Problem to work on: Pull out all lines from the listing below in which the word "computer" appears.

[Entries provided — start]

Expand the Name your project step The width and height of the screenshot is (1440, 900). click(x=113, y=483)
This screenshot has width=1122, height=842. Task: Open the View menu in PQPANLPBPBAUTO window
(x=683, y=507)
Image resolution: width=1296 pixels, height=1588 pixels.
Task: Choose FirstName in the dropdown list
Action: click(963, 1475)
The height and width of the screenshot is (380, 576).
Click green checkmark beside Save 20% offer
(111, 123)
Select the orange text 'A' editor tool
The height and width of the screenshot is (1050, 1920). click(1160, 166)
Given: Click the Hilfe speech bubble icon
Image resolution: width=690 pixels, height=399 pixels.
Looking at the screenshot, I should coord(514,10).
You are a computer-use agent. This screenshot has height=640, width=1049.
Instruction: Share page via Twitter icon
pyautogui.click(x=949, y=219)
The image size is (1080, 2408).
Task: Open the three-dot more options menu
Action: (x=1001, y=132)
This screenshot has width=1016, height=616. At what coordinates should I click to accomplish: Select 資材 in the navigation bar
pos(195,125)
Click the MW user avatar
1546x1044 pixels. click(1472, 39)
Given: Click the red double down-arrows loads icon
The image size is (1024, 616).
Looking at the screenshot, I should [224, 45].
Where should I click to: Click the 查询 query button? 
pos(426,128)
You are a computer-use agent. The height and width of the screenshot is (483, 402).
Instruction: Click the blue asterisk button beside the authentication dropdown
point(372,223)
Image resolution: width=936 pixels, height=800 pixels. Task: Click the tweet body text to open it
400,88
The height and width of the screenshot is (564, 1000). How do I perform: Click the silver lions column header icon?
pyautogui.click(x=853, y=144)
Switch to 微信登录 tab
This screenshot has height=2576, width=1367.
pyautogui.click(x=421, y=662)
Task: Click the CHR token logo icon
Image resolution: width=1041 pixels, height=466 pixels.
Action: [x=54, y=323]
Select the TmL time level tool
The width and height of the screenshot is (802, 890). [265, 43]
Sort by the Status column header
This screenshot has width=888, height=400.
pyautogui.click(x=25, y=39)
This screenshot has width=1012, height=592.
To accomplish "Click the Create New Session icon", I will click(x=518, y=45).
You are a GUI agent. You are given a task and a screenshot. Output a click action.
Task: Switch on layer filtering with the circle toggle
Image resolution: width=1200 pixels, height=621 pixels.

[Entries provided — finish]

Result of this task:
You are a computer-use agent. This screenshot has height=640, width=1049.
You are a computer-use agent. The height and width of the screenshot is (483, 402).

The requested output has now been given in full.